§ **WHAT YOU NEED TO DO**
From the material below, pull out every line that contains the word "circular" and list those lines unchanged.
———
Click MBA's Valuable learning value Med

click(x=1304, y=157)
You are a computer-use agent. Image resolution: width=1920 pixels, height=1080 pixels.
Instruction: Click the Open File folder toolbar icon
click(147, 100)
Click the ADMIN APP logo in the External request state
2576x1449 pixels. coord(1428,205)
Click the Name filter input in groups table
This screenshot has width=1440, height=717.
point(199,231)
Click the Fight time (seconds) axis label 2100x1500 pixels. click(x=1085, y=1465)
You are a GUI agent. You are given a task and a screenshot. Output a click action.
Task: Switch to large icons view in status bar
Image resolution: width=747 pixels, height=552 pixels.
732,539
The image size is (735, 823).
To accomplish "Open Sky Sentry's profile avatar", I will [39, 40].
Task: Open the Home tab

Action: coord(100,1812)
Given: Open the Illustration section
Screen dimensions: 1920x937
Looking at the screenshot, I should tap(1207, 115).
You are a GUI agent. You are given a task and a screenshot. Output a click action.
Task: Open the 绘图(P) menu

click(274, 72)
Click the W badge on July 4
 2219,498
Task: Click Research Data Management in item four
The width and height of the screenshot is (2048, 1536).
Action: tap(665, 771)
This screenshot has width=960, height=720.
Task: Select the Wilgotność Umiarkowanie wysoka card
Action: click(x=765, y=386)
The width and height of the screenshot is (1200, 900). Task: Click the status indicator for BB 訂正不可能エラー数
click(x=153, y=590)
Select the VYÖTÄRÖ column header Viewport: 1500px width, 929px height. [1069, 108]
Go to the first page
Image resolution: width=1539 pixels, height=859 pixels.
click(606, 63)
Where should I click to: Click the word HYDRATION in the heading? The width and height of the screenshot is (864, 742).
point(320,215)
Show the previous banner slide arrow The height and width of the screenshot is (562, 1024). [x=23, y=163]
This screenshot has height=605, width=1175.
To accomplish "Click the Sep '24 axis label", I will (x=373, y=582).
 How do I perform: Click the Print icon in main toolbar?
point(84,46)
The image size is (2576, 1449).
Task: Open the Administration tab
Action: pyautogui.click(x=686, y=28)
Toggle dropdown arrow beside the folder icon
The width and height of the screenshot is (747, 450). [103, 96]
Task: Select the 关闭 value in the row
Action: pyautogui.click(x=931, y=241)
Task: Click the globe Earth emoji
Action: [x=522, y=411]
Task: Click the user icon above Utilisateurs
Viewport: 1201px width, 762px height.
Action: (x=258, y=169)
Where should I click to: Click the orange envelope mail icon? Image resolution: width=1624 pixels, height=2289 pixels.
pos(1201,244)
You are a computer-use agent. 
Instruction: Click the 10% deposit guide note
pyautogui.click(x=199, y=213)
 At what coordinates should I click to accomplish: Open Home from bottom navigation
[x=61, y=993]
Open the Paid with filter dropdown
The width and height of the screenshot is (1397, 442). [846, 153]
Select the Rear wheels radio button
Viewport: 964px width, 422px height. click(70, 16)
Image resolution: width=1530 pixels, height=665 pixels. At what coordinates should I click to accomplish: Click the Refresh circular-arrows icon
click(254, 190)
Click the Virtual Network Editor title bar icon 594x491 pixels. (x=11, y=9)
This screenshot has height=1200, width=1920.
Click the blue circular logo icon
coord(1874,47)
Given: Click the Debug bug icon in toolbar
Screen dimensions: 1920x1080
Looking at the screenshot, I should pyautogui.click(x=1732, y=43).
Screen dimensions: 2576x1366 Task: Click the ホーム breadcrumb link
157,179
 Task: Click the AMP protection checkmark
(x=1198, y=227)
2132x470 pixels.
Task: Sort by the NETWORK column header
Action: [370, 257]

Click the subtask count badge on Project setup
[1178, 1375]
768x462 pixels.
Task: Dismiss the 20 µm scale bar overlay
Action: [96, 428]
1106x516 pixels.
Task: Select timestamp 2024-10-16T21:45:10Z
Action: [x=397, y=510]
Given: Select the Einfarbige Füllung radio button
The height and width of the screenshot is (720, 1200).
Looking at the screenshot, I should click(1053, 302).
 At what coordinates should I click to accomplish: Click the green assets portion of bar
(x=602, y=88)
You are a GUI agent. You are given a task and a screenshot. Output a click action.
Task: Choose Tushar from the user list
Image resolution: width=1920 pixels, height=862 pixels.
———
§ **SOLUTION**
Image resolution: width=1530 pixels, height=665 pixels. At what coordinates should I click to accomplish: Click the Refresh circular-arrows icon
Click the blue circular logo icon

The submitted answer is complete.